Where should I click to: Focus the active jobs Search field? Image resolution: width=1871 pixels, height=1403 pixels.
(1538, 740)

# # # # #

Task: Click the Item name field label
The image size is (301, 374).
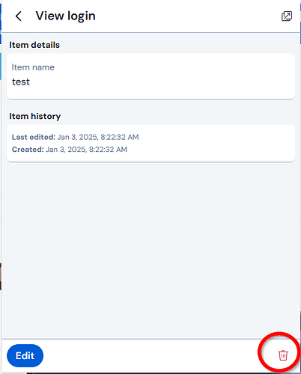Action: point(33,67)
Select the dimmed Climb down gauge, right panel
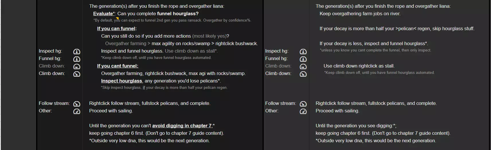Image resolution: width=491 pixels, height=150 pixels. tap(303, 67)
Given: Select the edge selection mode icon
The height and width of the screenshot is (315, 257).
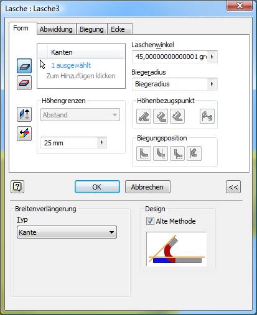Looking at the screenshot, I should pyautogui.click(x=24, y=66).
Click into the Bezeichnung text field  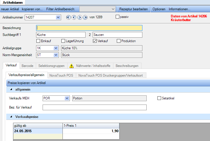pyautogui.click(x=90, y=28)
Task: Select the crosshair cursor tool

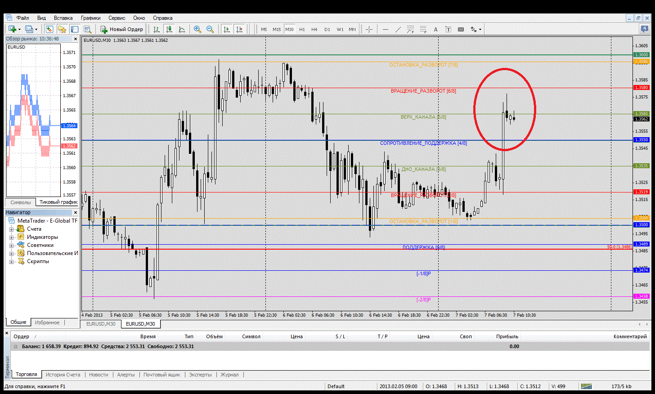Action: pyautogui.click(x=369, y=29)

# # # # #

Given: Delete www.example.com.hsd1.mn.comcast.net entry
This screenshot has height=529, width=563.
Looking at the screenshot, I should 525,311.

# # # # #

■ What is being asked
The expected answer is one number: how many lines of the material contain the word "Given".

■ Task solution
2